Before I begin, a word of caution: Public Policy Polling (PPP) is a Democratic firm that seems to have no problem using psephology stir up mischief among the political GOP.

However, PPP’s polls aren’t really unreliable either. And Wednesday’s poll is a doozy:

Trump’s position in the state has been steady over the last three months- we found him at 28% in mid-October, 27% in early December, and we find him at 29% this month. 5 other candidates are in double digits but pretty closely clustered and all well behind Trump- Marco Rubio at 15%, Chris Christie and John Kasich at 11%, and Jeb Bush and Ted Cruz at 10%. Ben Carson and Carly Fiorina at 4%, Rand Paul at 3%, Mike Huckabee and Rick Santorum at 1%, and Jim Gilmore with less than 1% round out the field.

That sounds a bit like the standard New Hampshire assessment we’ve been hearing. But let’s drill down a bit more. Head to head, PPP shows Trump trailing Rubio 52 to 40 percent. (Head to head Trump also loses to Cruz 46 to 39.) But, as PPP notes, the “establishment split gives [Trump] 14 pt lead full field.”

Bush, Rubio, Kaisch, Christie combine for 47 percent of the vote in New Hampshire. Throw in Fiorina supporters and you’re at 51 percent. If their respective supporters could unite behind a single one of these more establishment candidates, that candidate would walk away with New Hampshire. Cruz is looking strong in Iowa, and if Trump didn’t manage to win New Hampshire, then it’s easy to see the wind going out of his sails.

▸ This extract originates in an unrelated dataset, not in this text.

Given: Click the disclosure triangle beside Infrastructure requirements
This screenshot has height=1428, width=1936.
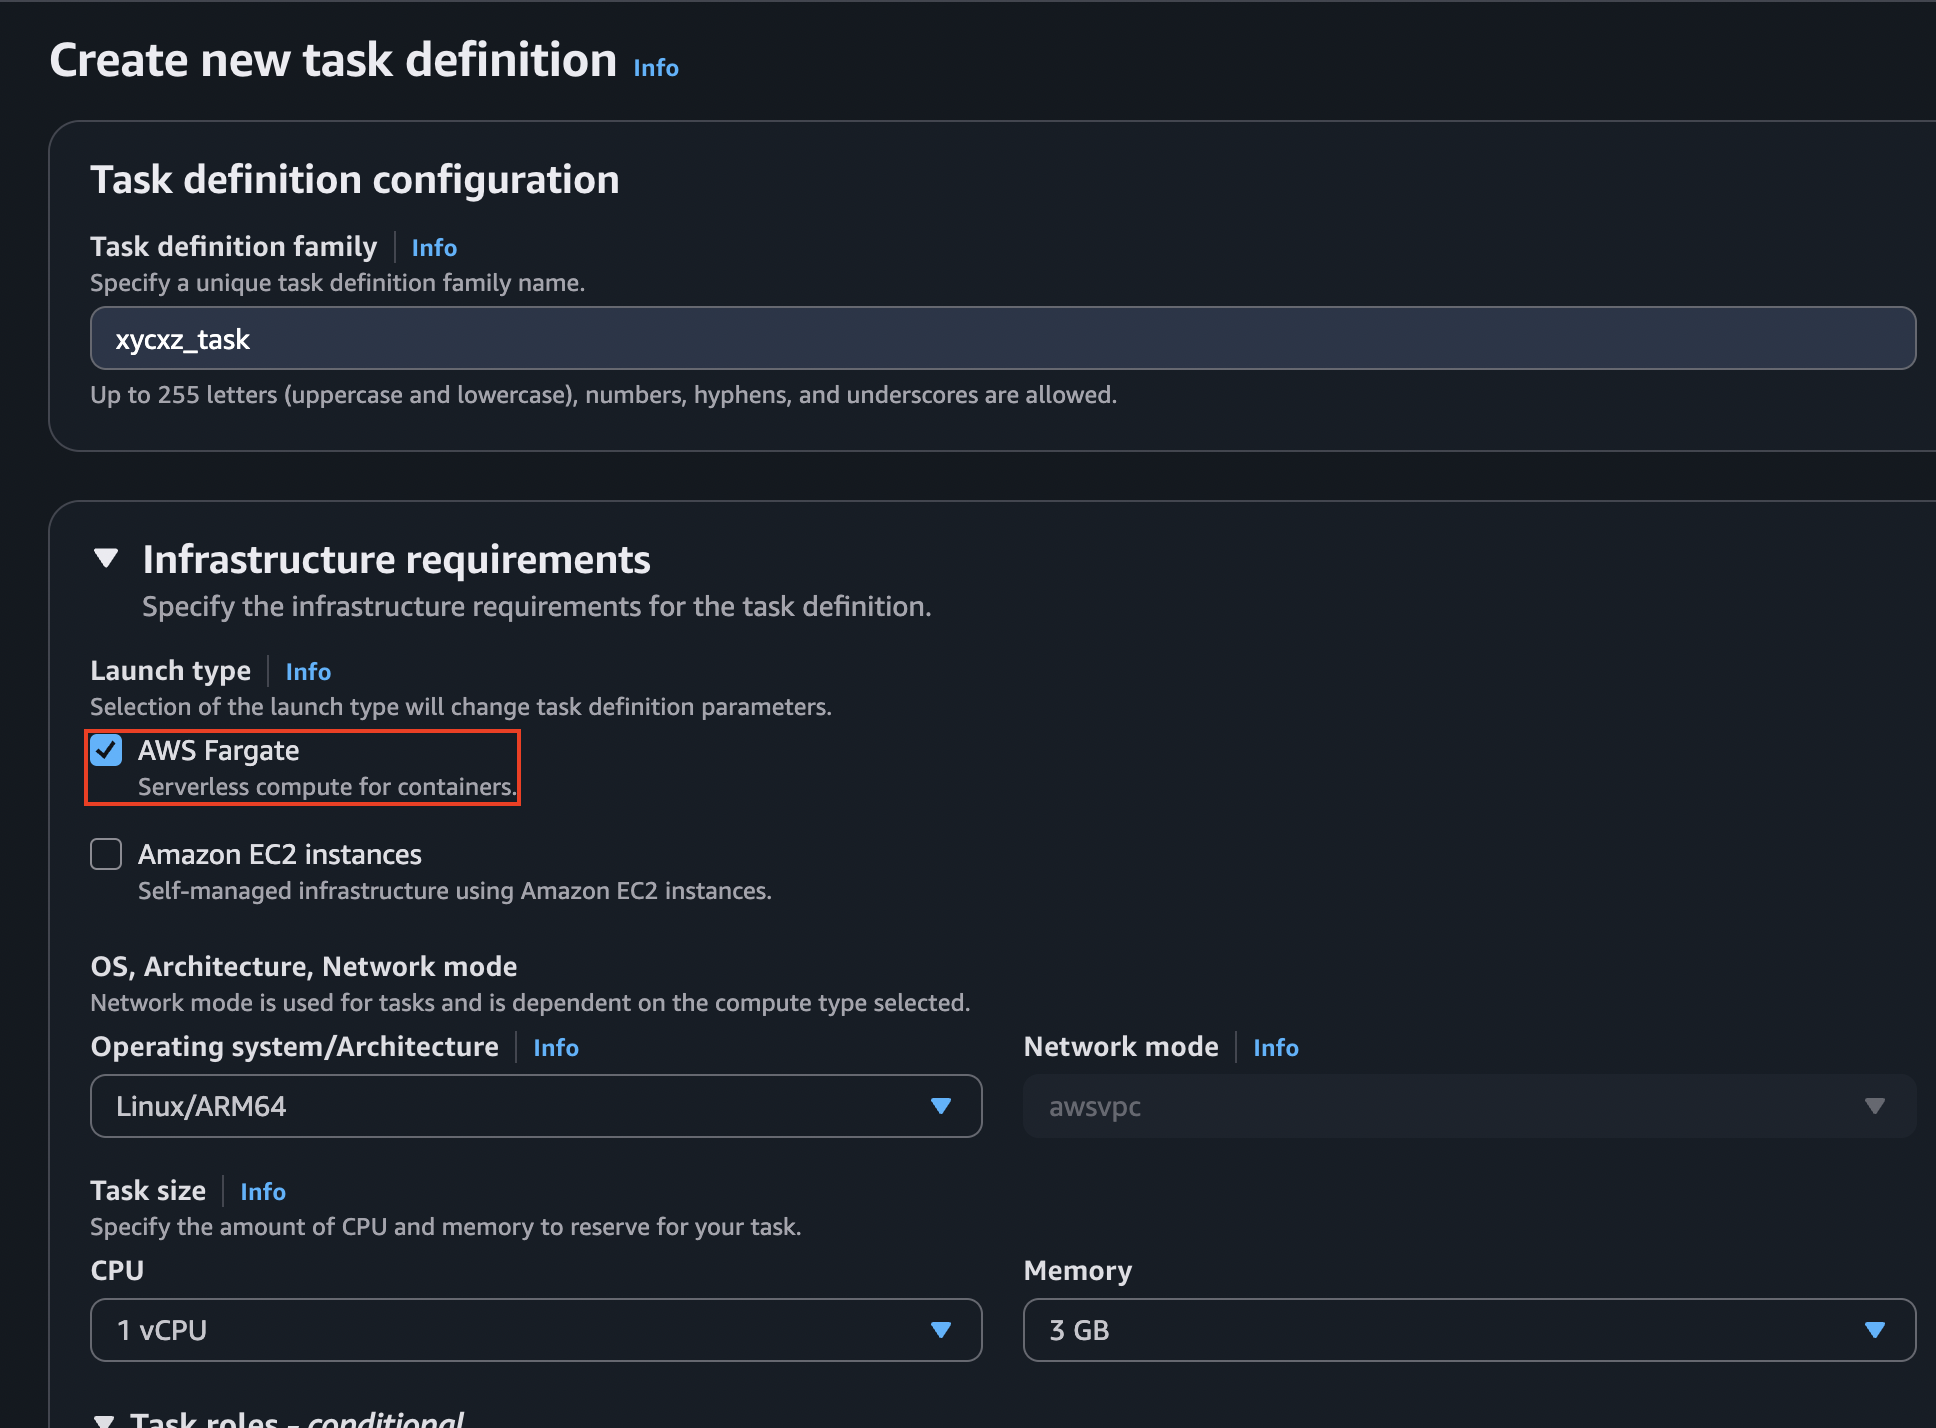Looking at the screenshot, I should pos(106,559).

But Christie and Bush are both feuding with Rubio. And despite not performing terribly in New Hampshire, Kasich’s more liberal views are a nonstarter with a lot of more conservative voters in other states making his entire campaign quixotic. It’s hard to imagine any of these candidates going away before New Hampshire.

As a result, Trump may win the crucial primary without demonstrating his views are all that representative of New Hampshire voters.